Texto:
▬▬▬

A Comissão exprimiu perplexidade quanto à adopção do dito «26.o regime» no sector dos serviços financeiros. O CESE toma nota e declara-se pronto a avaliar, depois de criadas, as condições para uma aplicabilidade efectiva, a qual deverá ter sempre em consideração os interesses e as vantagens reais para os consumidores.

1.10

Quanto às iniciativas futuras, o CESE realça:

a utilidade de uma intervenção no âmbito dos OICVM, destinada à harmonização das normas das apólices associadas a unidades de participação com os outros produtos financeiros,

a importância de se garantir o acesso a uma conta bancária,

e a necessidade de se eliminar os obstáculos à mobilidade das contas bancárias transfronteiriças.

1.11

O CESE está convicto da elevada qualidade das normas europeias em matéria de regulamentação dos serviços financeiros, pelo que a UE pode aspirar a tornar-se a referência nesta matéria para todos os outros países. A Europa deveria entrar em diálogo, não só com os países da nova industrialização (por exemplo, Índia, Brasil e China), como proposto pela Comissão, mas também com os países em vias de desenvolvimento que necessitam de grande ajuda para desenvolverem o mercado dos seus serviços financeiros.

1.12

O CESE apoia todas as instituições europeias e nacionais no combate à criminalidade e ao terrorismo, incluindo quando a Comissão solicita que o sistema financeiro colabore plena e continuamente com as autoridades competentes. O CESE apoia e reitera tal apelo às instituições financeiras, mas também às autoridades competentes, as quais deverão informar sobre o seguimento dado às informações recebidas dos intermediários financeiros.

▬▬▬

Dados fornecidos:

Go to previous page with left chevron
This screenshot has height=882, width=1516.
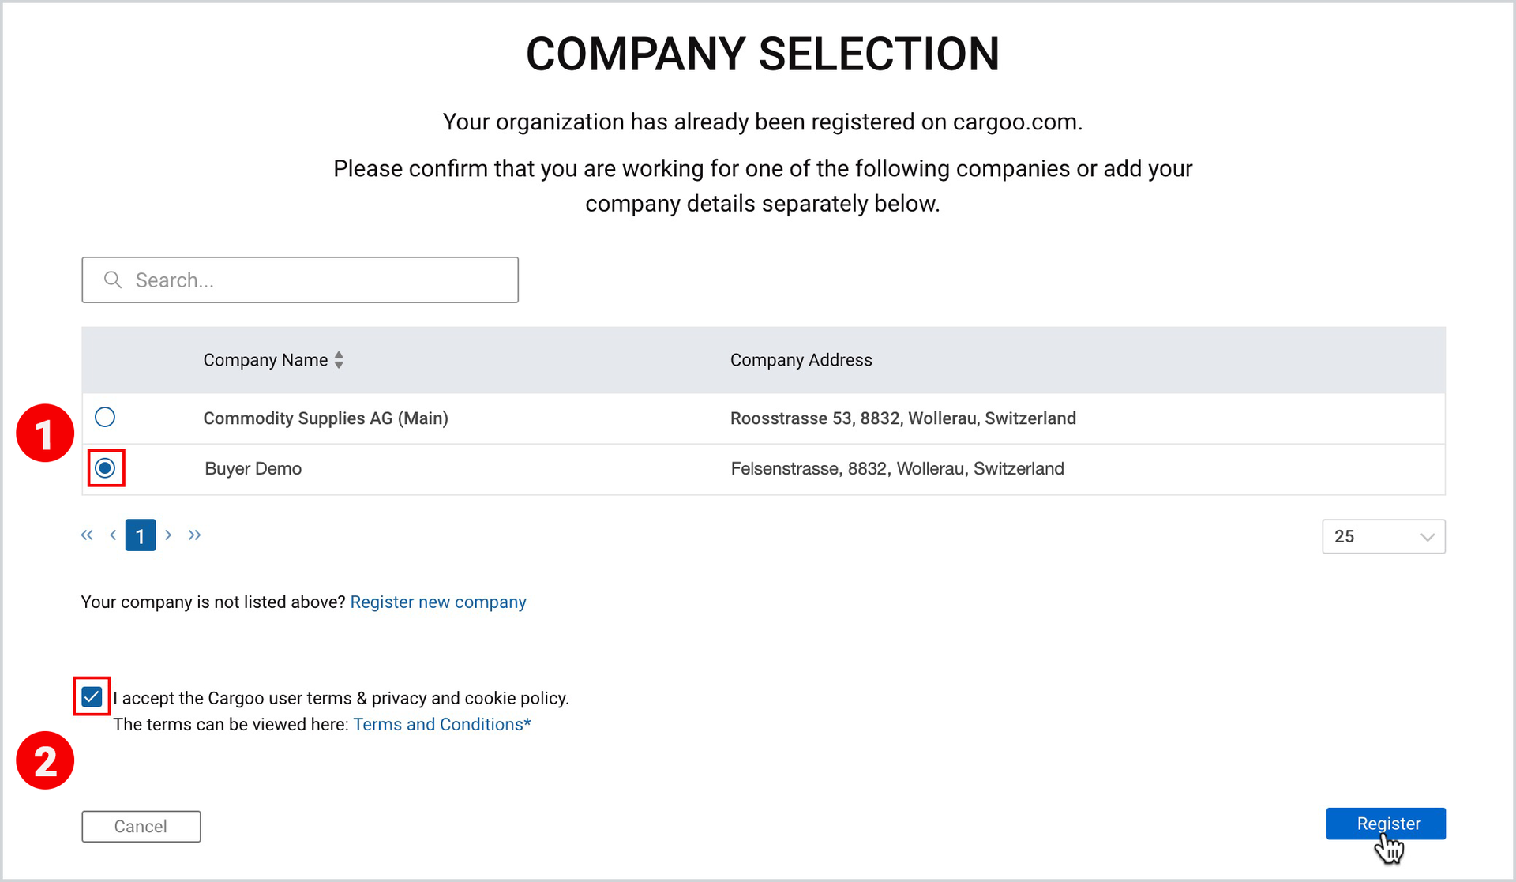(x=113, y=535)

▬▬▬

Instruções de trabalho:
A - Que países o texto cita como exemplos de países da nova industrialização?
B - Copie tudo o que vai de "Quanto às iniciativas" até "seus serviços financeiros." no texto, substituindo "realça" por "sublinha".

Respostas do exercício:
A - Índia, Brasil e China.

B -
Quanto às iniciativas futuras, o CESE sublinha:

a utilidade de uma intervenção no âmbito dos OICVM, destinada à harmonização das normas das apólices associadas a unidades de participação com os outros produtos financeiros,

a importância de se garantir o acesso a uma conta bancária,

e a necessidade de se eliminar os obstáculos à mobilidade das contas bancárias transfronteiriças.

1.11

O CESE está convicto da elevada qualidade das normas europeias em matéria de regulamentação dos serviços financeiros, pelo que a UE pode aspirar a tornar-se a referência nesta matéria para todos os outros países. A Europa deveria entrar em diálogo, não só com os países da nova industrialização (por exemplo, Índia, Brasil e China), como proposto pela Comissão, mas também com os países em vias de desenvolvimento que necessitam de grande ajuda para desenvolverem o mercado dos seus serviços financeiros.